Leland Newton glanced over at Jeremiah Stafford, who nodded. Newton brought his gavel down smartly on the desk in front of him: once, twice, three times. "The Clerk of the Senate will call the roll," he said.
"Yes, your Excellency," the Clerk of the Senate replied. How often had the functionary called the roll? Hundreds-more likely thousands-of times. He'd held his post longer than Newton had been in New Hastings. Newton couldn't remember his ever acknowledging that command from a Consul before. But now poorly suppressed excitement filled his voice, as it filled Newton's.

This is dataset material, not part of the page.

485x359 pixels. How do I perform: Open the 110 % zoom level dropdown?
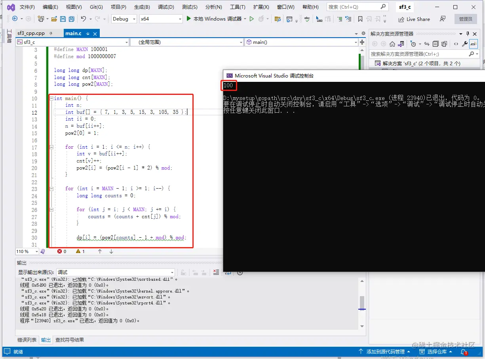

New Hastings hadn't known a moment like this since… when? Since the Atlantean Assembly reconvened here after the redcoats went home, reconvened and hammered out the system of government the USA had used ever since? No doubt that was an important time, but Newton thought this one topped it. Wouldn't you have to reach all the way back to the fifteenth century, when the Battle of the Strand ensured that no local kings, no local nobility, would lord it over the populace? Newton thought so.
The Clerk of the Senate did his best to return to his usual emotionless tone: "The question before the Conscript Fathers is, Shall the Senate ratify the agreement made by the two Consuls with one Frederick Radcliff and his supporters in the village of Slug Hollow, state of New Marseille?" No matter how hard he tried to sound dull, he didn't quite succeed.
Avalon voted first: the state north of New Marseille headed the alphabetical list. Within each state's contingent, the Senators also voted in alphabetical order. One of Avalon's six Senators voted no. Slavery wasn't legal in Avalon, but it had been up until twenty-five years earlier. Some sympathy for slaveholding lingered yet.
Cosquer came next. It had more Senators than Avalon did, since it held more people; as far as Newton knew, every one of its Conscript Fathers owned slaves. Some of them defiantly voted against the Slug Hollow accord. Consul Newton waited tensely till Abel Marquard's name came up.
"Senator Marquard!" the Clerk of the Senate intoned at last.
"Aye," Marquard said. Newton and the Clerk might have failed to keep their voices emotionless, but the Senator from Cosquer succeeded. Could machines have been made to speak, his voice might have come from one of them.
He had opposed the agreement. Frederick Radcliff had claimed the two of them had an arrangement whereby, if the Negro brought peace to Gernika, Marquard would support Slug Hollow. The Senator denied everything. But, no matter what he'd denied, he'd changed his mind. He'd announced he would support the accord, and now he'd gone and done it.
Newton wondered how and why it came to pass that Abel Marquard had changed his mind. Nobody seemed to know. Or, if anyone-Frederick Radcliff, for instance-did know, he wasn't talking. Something out of the ordinary must have happened, but who could say what?
And, in the end, what difference did it make? As long as Marquard voted the right way (which he did) and as long as he brought some Senatorial colleagues with him (which he also did), everything else was a matter of details.
"The state of Croydon's delegation will now vote," the Clerk of the Senate declared after the last man from Cosquer spoke a defiant nay. One by one, the Clerk polled Croydon's Senators. All of them voted to accept the accord and make slavery a thing of the past. Leland Newton would have been horrified and astonished had they done anything else.